== WHAT IS BEING ASKED ==
Set down, exactly as they stand, the lines from the one containing "At what coordinates" through the last line of the records below, leaving every picture out.

== PROVIDED DATA ==
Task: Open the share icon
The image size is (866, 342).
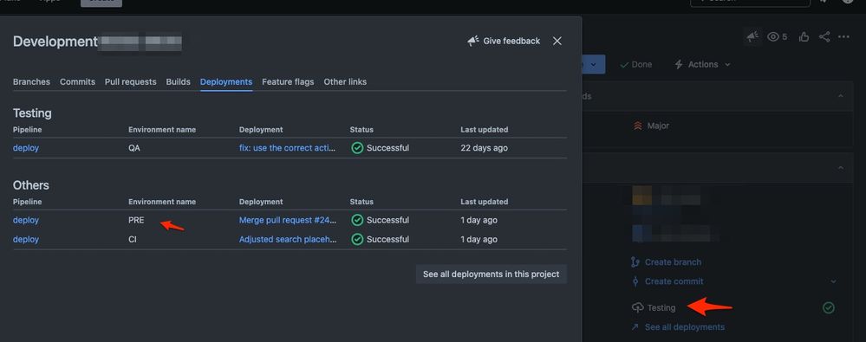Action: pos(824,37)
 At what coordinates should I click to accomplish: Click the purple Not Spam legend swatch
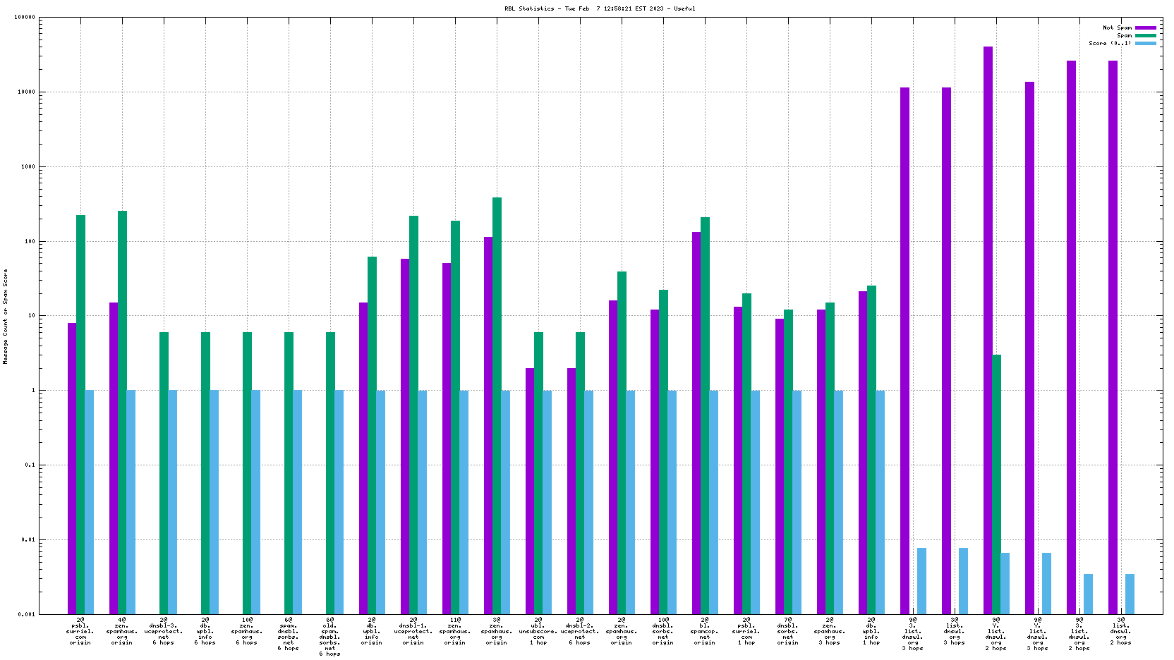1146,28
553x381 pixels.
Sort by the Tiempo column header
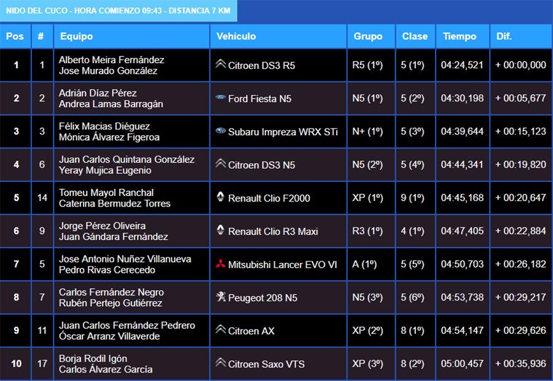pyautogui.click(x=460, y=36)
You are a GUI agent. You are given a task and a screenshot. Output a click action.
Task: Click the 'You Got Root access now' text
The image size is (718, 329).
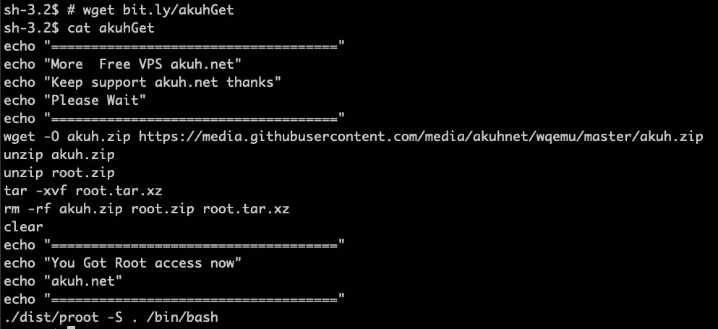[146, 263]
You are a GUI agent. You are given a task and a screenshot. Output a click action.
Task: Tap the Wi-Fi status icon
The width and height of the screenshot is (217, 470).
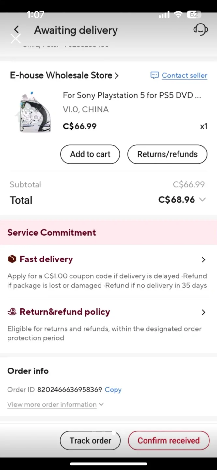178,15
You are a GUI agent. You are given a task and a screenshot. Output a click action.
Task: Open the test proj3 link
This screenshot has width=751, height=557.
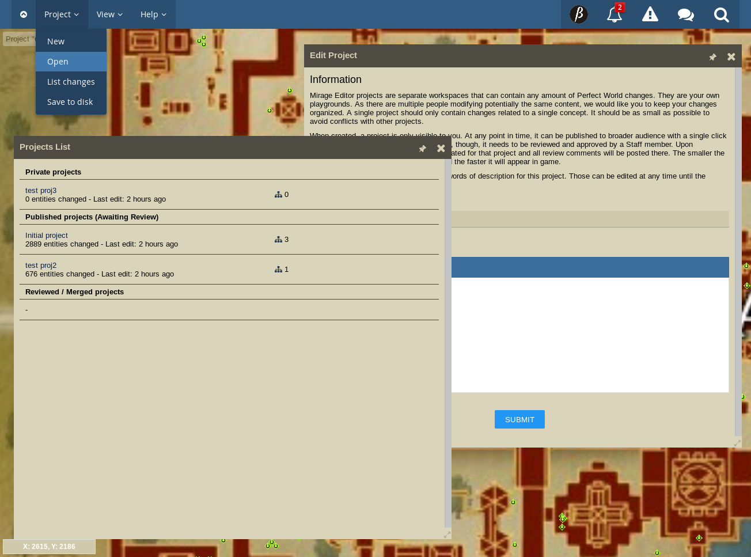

== RESULT OF THE EXERCISE ==
 At what coordinates should I click to accomplish: Click the purple Not Spam legend swatch
1146,28
553x381 pixels.
Sort by the Tiempo column header
pyautogui.click(x=460, y=36)
You are a GUI agent. You are given a task and a screenshot. Output a click action.
Task: Click the 'You Got Root access now' text
The image size is (718, 329).
[146, 263]
You are a GUI agent. You are given a task and a screenshot. Output a click action.
Task: Tap the Wi-Fi status icon
The width and height of the screenshot is (217, 470).
178,15
You are a GUI agent. You are given a task and a screenshot. Output a click action.
Task: Open the test proj3 link
This screenshot has width=751, height=557.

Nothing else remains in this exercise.